Jungkook banyonun kapısını tıklayacağı sırada içeriden kısık bir inleme sesi gelmişti. Jungkook'un aklına doluşan şeyler hiç iyi değildi.
Jungkook öylece kapının önünde gelen sesleri dinlemeye devam etmişti. Jimin inledikçe Jungkook daha kötü hissediyordu.
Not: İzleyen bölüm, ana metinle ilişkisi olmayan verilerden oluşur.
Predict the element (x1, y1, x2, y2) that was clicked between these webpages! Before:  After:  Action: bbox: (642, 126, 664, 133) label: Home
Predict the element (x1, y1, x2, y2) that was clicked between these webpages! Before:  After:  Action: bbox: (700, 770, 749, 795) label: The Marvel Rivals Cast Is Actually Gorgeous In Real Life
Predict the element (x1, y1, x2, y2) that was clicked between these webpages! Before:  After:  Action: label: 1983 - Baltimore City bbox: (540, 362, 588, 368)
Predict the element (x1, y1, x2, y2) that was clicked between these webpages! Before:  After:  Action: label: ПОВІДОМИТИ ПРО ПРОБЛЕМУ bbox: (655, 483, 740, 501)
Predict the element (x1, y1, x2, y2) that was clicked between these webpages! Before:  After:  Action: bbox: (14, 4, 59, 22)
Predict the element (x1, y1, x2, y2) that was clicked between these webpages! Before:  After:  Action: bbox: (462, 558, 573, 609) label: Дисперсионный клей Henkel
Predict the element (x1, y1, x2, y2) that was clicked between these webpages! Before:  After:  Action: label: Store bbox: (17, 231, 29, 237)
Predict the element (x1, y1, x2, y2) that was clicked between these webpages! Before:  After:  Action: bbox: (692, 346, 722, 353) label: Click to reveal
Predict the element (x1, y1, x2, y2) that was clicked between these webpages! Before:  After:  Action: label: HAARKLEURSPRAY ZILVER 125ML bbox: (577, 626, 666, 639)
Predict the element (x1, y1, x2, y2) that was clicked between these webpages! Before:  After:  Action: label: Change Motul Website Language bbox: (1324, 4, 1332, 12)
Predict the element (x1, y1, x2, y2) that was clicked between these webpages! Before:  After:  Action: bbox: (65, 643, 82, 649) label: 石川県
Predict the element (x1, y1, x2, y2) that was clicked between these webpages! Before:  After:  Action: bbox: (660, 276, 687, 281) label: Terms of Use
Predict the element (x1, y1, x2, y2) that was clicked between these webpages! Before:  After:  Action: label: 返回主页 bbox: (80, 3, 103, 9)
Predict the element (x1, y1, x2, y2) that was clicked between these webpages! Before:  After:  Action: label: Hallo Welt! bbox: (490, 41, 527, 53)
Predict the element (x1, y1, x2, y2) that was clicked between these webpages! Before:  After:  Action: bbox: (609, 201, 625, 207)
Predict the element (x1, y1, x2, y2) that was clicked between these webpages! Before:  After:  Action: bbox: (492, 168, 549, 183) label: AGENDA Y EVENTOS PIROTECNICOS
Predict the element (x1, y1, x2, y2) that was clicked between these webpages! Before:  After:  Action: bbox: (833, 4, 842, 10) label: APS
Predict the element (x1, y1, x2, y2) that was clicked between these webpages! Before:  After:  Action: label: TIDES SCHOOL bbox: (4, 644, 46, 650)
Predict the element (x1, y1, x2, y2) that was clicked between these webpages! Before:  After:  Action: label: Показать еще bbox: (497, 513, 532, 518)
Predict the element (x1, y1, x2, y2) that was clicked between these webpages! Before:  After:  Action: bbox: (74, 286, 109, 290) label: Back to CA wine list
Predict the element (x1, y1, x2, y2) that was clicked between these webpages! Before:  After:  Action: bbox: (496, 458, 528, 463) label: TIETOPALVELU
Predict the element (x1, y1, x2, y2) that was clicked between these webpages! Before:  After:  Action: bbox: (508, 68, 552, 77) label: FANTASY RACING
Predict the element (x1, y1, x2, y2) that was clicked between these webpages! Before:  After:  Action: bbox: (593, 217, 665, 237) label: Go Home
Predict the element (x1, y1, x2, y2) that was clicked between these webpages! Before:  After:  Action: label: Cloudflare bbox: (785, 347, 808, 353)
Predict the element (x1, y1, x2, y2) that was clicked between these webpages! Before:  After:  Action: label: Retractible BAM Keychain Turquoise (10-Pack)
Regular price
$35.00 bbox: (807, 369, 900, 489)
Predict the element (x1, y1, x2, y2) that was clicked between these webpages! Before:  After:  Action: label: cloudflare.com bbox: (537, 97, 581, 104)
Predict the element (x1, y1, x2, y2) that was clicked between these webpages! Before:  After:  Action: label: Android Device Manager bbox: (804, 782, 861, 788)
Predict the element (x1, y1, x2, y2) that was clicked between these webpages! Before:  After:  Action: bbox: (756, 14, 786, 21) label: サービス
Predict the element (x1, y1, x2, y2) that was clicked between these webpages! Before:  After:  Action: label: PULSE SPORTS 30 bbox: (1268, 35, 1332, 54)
Birkaç dakikanın sonunda Jimin kapıyı açtığında Jungkook kapının ani açılışının üstüne sıçarayarak geri çekilmişti.
Jimin'in baygın bakışları Jungkook'un üzerinde dolanınca Jungkook gözlerini kaçırmıştı. Jimin kendi zevkleri için Jungkook'u kullanmıştı. Jungkook Taehyung'un sözleri üzerine böyle düşünmeden edemiyordu.
Jimin ise Jungkook'un bu düşüncelerini duyduğu anda ciddiyetle Jungkook'a yaklaşmaya başlamıştı.
"O zaman,"
Jimin kaşlarını havalandırarak Jungkook'un dibine girdiğinde Jungkook nefesini tutmuştu.
"Sen de porno izlerken beni düşünerek kendini tatmin ettiğine göre,"
Jimin Jungkook'un yanağına elini çıkartıp okşadığında Jungkook gözlerini kapatmıştı.
"İkimizin de tek derdi zevk mi?"
"Asla."
Jungkook hızla inkâr ettiğinde Jimin başını sallamıştı. Jungkook Jimin'in o olayı nereden bildiğini pek anlamamıştı ama Jimin'in bunu biliyor olması, Jungkook'a oracıkta ölmeyi dilettiriyordu.
"O zaman, sen ne hissediyorsan onu hissettiğimi bil."
Jungkook gözlerini Jimin'in gözleriyle buluşturup dolu gözleriyle Jimin'e bakmaya başlamıştı.
"Seninle aynı hisleri paylaşıyorum Jungkook."
Jungkook yutkunup gözlerini kapatmıştı tekrar. Jimin'den bu sözleri duymak ona hayatı sorgulatıyordu. Bazen yaşadığından şüpheleniyordu.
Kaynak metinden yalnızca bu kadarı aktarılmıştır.